▶ [Task statement]: Starting with the line containing "The image size is (1097, 846)." and going on through the line containing "Switch to Picture", return the lines of the data below exactly, and only those.

▶ [Provided material]:

────

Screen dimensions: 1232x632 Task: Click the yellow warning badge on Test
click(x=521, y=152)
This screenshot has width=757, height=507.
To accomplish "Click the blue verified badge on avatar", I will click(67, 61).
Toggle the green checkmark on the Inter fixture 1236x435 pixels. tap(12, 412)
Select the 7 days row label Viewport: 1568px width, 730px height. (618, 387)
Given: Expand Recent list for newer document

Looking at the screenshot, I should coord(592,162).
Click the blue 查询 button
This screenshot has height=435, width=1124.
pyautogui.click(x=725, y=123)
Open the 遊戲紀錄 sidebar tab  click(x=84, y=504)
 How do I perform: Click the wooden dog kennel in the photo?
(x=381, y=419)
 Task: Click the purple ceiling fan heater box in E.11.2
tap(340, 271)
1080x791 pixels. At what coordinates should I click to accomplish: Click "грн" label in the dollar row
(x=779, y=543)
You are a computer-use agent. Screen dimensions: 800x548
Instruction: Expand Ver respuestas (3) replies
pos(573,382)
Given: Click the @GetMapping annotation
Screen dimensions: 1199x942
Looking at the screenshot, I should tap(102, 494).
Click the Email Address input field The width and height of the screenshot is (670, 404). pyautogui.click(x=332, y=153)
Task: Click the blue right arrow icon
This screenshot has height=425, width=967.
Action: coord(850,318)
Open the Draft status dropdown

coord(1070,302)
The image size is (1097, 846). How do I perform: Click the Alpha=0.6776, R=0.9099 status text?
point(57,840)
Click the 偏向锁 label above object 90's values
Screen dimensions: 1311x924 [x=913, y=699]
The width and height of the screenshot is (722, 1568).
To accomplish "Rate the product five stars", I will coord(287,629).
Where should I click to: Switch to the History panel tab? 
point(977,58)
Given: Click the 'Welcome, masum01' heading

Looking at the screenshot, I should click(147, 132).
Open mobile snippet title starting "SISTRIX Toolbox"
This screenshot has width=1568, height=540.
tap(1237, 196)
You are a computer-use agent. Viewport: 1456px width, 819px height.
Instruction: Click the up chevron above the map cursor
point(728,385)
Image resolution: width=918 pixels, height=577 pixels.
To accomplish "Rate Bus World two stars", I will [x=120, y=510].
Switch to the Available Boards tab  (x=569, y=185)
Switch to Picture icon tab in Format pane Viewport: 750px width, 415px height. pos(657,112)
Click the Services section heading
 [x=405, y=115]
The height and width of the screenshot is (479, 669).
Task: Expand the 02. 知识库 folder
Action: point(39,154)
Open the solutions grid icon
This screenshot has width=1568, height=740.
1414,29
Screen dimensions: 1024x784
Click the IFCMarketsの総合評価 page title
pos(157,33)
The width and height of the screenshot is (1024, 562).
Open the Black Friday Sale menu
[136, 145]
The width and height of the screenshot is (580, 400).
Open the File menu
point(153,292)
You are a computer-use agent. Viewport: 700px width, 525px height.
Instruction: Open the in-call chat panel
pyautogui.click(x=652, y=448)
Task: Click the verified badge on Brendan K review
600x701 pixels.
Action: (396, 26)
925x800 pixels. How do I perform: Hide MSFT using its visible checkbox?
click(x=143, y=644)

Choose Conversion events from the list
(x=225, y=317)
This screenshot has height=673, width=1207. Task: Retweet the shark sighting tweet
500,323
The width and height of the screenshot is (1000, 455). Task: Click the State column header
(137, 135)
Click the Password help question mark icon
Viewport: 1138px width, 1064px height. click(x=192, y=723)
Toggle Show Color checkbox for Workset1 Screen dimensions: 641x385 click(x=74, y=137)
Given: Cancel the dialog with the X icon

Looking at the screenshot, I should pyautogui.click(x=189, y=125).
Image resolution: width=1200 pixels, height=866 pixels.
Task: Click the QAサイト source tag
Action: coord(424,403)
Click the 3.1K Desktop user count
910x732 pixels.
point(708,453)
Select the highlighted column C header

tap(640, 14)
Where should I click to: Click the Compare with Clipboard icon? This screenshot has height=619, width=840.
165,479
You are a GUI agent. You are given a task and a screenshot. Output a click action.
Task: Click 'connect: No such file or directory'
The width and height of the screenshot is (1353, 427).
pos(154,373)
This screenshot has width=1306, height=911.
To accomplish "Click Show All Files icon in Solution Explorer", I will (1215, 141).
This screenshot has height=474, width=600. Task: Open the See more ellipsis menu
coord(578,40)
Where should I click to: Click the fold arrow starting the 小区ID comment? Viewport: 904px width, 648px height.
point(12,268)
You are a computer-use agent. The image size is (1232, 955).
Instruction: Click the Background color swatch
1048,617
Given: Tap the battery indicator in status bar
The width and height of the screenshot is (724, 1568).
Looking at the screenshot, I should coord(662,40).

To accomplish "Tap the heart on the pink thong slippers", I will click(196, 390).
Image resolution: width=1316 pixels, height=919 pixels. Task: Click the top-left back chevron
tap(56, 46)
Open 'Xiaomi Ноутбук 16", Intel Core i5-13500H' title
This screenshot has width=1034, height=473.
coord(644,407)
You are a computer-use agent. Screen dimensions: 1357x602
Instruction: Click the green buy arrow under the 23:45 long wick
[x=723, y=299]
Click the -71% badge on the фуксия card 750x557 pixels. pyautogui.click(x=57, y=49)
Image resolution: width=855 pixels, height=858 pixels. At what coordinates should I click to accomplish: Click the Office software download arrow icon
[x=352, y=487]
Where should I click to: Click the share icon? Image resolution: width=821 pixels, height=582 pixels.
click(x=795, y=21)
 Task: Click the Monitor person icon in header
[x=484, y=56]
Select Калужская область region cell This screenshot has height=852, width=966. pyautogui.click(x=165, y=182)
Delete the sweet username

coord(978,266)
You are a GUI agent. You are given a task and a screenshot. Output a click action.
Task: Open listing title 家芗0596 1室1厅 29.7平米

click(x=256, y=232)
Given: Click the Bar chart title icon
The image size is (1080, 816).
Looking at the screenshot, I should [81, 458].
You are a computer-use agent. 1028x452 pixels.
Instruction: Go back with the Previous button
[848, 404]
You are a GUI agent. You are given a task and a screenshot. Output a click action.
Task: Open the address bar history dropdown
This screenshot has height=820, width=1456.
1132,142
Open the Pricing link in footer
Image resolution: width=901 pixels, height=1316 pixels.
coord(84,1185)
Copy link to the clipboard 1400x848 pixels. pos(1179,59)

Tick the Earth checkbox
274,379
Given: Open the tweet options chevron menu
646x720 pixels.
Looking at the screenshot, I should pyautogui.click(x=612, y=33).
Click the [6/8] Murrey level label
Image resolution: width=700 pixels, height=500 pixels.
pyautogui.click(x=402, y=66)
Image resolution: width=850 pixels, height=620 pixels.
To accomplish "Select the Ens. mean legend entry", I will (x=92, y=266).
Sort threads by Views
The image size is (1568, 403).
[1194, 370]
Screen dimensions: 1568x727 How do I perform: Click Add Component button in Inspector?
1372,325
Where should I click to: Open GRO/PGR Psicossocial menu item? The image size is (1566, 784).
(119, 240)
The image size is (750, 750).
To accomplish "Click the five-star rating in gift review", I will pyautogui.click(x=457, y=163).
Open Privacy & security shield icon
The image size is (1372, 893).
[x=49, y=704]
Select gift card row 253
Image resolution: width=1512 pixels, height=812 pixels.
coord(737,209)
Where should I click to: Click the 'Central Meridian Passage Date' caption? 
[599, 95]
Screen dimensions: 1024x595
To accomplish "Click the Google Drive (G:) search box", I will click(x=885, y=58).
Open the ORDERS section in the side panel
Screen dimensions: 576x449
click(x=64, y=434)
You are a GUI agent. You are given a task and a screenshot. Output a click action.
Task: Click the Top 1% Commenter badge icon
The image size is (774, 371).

────

▶ [Exercise answer]:
The image size is (1097, 846). How do I perform: Click the Alpha=0.6776, R=0.9099 status text?
point(57,840)
Click the 偏向锁 label above object 90's values
Screen dimensions: 1311x924 [x=913, y=699]
The width and height of the screenshot is (722, 1568).
To accomplish "Rate the product five stars", I will coord(287,629).
Where should I click to: Switch to the History panel tab? 
point(977,58)
Given: Click the 'Welcome, masum01' heading

Looking at the screenshot, I should click(147, 132).
Open mobile snippet title starting "SISTRIX Toolbox"
This screenshot has width=1568, height=540.
tap(1237, 196)
You are a computer-use agent. Viewport: 1456px width, 819px height.
Instruction: Click the up chevron above the map cursor
point(728,385)
Image resolution: width=918 pixels, height=577 pixels.
To accomplish "Rate Bus World two stars", I will [x=120, y=510].
Switch to the Available Boards tab  (x=569, y=185)
Switch to Picture icon tab in Format pane Viewport: 750px width, 415px height. pos(657,112)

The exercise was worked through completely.